## SET OF TASKS
1. In the post about wrinkles and aging, rewrite the passage from "So what’s been" up to and including "in the slightest.", replacing "mirror" with "looking glass".
2. Answer these questions about the post on wrinkles and aging:
(a) According to Gemma-Rose, what are the lines around the writer's eyes?
(b) The writer plucks white hairs from among hairs of what color?
(c) What could the writer call the white hairs to put a positive spin on them?

So what’s been on my mind recently…
Wrinkles and lines… my appearance. I made a huge mistake the other day. I looked into the mirror properly. I got right up close in full light and examined my face. I haven’t done that for a long time. I wish I hadn’t. There I was going around feeling young and gorgeous, and then the other day I dropped back to earth with a thud. I am not young and gorgeous in the slightest.
I’m not gorgeous. I’m not young… Could it be I’m not even middle-aged? If I have had only half my life, then I’m going to live to a record old age. So what are people of my age called?
I’ve been looking at other women. Not outright staring, you understand. Just quietly looking and wondering: Is she my age? Do I have as many wrinkles as she does? Do I look as old as that? Now she is definitely older than me. I hope.
But back to the mirror. Now I’m quite used to the lines around my eyes. I’ve had plenty of time to adjust to them. As Gemma-Rose says they are my smile lines, and if I wasn’t such a happy person, I wouldn’t have them. But that sagging skin around my jaw-line is threatening my natural happy state. The other day, I stood in front of the mirror, lifted my chin, and held that skin taut with my fingers. What an improvement! I can see why women are tempted to have face lifts. Men too. But I remember Pavarotti. No, even if I had the money, I wouldn’t have a face lift. If I smile, the skin lifts naturally... which is good. But the lines around my eyes increase... which is bad. But they are smile lines, aren't they? I will just have to continue being a happy person.
But do I want to be a bald person? I have come to the conclusion that if I continue to pluck out all the white hairs from among the red, I will eventually be hairless. I have passed the point of no return. White hair or no hair? I guess I will be a white-haired happy person.
Of course, I could always dye my hair but somehow that doesn’t feel like me. I am a no fuss kind of person. Could I really cope with frequent visits to the hairdresser? Perhaps I could just put a positive spin on the whole hairy situation by calling the white hairs blonde highlights.

## RECORDED DATA
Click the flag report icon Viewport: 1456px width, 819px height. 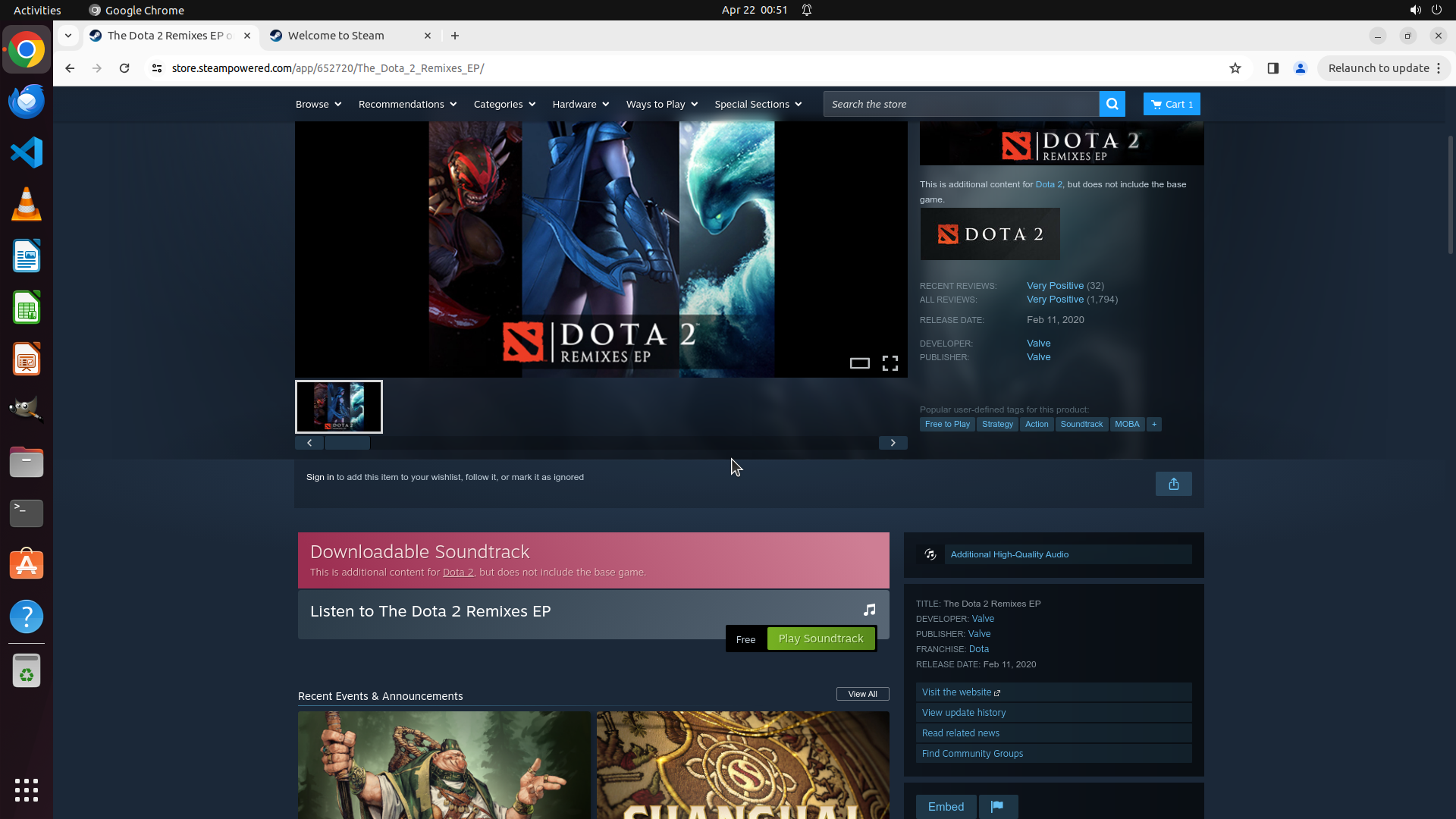pos(997,806)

## LIST OF SOLUTIONS
1.
So what’s been on my mind recently…
Wrinkles and lines… my appearance. I made a huge mistake the other day. I looked into the looking glass properly. I got right up close in full light and examined my face. I haven’t done that for a long time. I wish I hadn’t. There I was going around feeling young and gorgeous, and then the other day I dropped back to earth with a thud. I am not young and gorgeous in the slightest.

2.
(a) Smile lines.
(b) Red.
(c) Blonde highlights.